▸ Aim A: In the commentary on the KPMG hard-drive dispute, what word did the court use for KPMG's argument that the plaintiffs were not key players?
▸ Aim B: Continue the commentary on the KPMG hard-drive ruling from where it stops.

▸ Given text:
((

As I recently argued in a debate at New York LegalTech opposite Ralph Losey, Magistrate Judge Cott had no choice but to preserve the status quo until Judge McMahon defined the parameters of the collective action. Anything less than caution would necessarily lead to the irreparable loss of evidence; whereas waiting a few weeks carried minimal risk and cost. KPMG trotted out vague proportionality arguments and went so far as to argue that the plaintiffs themselves–the Audit Associates suing for the overtime–weren’t key players. The court termed the argument “nonsense;” and truly, if the roles were reversed, wouldn’t KPMG argue that plaintiffs are parties, parties are key players and key players must preserve evidence? Sauce! Goose! Gander! Honk!
Pulling no punches, Judge McMahon characterized KPMG’s conduct as “hiding behind the stay of discovery” She wrote, “KPMG has inappropriately used the discovery stay as a shield, relying on it in refusing to produce even a few hard drives so Plaintiffs could examine them. Judge Cott put it perfectly: ‘At this point it is not entirely clear what the hard drives contain, in part because of KPMG’s own efforts to keep that information at bay.'”
She added, “I certainly do not intend to reverse Judge Cott’s Order on the purported ground that he erred by concluding that KPMG failed to demonstrate that preserving the hard drives was unreasonable. Frankly, the only things that were unreasonable were: (1) KPMG’s refusal to turn over so much as a single hard drive so its contents could be examined; and (2) its refusal to do what was necessary in order to engage in good faith negotiations over the scope of preservation with Plaintiffs’ counsel, in purported reliance on an order of this Court that it interpreted unreasonably. It smacks of chutzpah (no definition required) to argue that the Magistrate failed to balance the costs and benefits of preservation when KPMG refused to cooperate with that analysis by providing the very item that would, if examined, demonstrate whether there was any benefit at all to preservation.”

))

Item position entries
((

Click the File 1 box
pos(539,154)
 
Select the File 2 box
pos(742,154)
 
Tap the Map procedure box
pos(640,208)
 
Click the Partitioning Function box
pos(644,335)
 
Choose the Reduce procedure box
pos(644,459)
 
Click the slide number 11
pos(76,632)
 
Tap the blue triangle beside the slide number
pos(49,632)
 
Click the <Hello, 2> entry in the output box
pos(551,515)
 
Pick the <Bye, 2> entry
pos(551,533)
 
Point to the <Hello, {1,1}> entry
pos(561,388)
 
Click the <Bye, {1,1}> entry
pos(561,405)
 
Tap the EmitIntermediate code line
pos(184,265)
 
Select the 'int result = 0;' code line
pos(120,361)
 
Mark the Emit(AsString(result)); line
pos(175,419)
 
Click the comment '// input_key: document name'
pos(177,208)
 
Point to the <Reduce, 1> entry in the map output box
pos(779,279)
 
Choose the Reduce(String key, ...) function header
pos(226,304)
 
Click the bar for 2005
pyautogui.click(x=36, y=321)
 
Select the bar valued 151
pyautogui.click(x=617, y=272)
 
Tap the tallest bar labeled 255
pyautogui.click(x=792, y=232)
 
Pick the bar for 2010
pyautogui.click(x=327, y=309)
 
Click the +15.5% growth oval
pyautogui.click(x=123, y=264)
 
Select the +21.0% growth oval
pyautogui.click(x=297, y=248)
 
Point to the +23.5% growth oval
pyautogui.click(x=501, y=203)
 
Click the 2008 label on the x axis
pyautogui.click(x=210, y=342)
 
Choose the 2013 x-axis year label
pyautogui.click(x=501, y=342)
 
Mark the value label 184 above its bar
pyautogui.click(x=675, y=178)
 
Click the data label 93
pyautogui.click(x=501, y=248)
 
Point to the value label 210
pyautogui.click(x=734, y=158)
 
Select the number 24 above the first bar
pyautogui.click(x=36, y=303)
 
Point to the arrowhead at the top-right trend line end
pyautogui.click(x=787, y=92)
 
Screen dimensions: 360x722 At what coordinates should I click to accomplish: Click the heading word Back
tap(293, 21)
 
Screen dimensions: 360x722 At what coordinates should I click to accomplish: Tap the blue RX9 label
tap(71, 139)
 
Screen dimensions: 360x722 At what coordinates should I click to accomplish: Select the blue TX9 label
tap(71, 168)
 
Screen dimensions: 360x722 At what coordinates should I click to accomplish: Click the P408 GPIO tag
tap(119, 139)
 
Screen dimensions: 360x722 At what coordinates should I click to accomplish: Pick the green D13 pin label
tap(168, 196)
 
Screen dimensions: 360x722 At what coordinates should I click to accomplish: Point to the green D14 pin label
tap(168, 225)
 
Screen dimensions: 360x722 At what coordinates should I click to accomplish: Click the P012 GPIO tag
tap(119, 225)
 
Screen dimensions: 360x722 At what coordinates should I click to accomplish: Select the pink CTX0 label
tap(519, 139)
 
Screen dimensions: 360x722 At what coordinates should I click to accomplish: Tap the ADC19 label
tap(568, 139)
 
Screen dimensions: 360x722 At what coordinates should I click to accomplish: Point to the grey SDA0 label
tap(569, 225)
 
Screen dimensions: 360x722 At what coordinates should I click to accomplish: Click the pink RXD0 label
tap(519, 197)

))

▸ Reply A: "Nonsense."

▸ Reply B:
Judge McMahon laid the blame squarely at KPMG’s feet:
“KPMG refused to allow Judge Cott, or Plaintiffs examine even a single hard drive to ascertain the ‘benefit’ of preservation, so there is nothing in the record before me to inform any decision. Even assuming that KPMG’s preservation costs are both accurate and wholly attributable to this litigation which I cannot verify – I cannot possibly balance the costs and benefits of preservations when I’m missing one side of the scale (the benefits). Neither can I conclude that KPMG has kept hard copy data of everything on the drives that might prove relevant to this action. KPMG cannot simultaneously demand that the Court analyze how long every Audit Associate worked and what every Audit Associate did and also ask the Court to sanction the destruction of what is probably the single best source of that information.
In short, KPMG is hoist on its own petard.”
A great phrase, where the term petard derives from an archaic term for flatulence that’s come to be synonymous with blowing oneself up with their own bomb.
I have two quibbles with the otherwise splendid analysis. First, I wish the Court had been more guarded in tendering whole hard drives to one’s opponent. Here, the drives are well known to the Plaintiffs and claims of privilege and confidentiality would ring hollow. Still, I would have liked the Court to consider requiring KPMG or a neutral expert to conduct the initial exams using an agreed-upon protocol.
My second quibble goes to the confusion attendant to the use of keywords to extract usage data. Judge McMahon writes:
“KPMG also demanded that Plaintiffs offer search terms to run against the electronic files on the hard drives in order to narrow the scope of material to be reviewed – which strikes me as not an unreasonable request.”
Ordinarily, I’d agree that a well-implemented, iterative keyword search would be valuable; but, not here. The relevant usage data is likely to comprise metadata (e.g., logs, dates and encoded values), all poor candidates for identification using keyword search. The metadata in question is context, not content. Keyword search–never as effective as we hope–is even less the technology of choice for context and is an unreasonable request (or at least an unavailing one).
jQning said:
Seems to me that the keyword search will serve to locate information supporting the claims regarding the nature of the duties. Content.
I read you to say that the metadata is needed to support the hours worked. If so, I agree that keyword searches are not so valuable to find THIS data.
The hard drives and the documents on them are needed so that these employees can say, “look judge, I did not work as a learned professional; I was not employed in a bona fide executive, administrative, or professional capacity.” Keyword searches will help find the documents that support this claim.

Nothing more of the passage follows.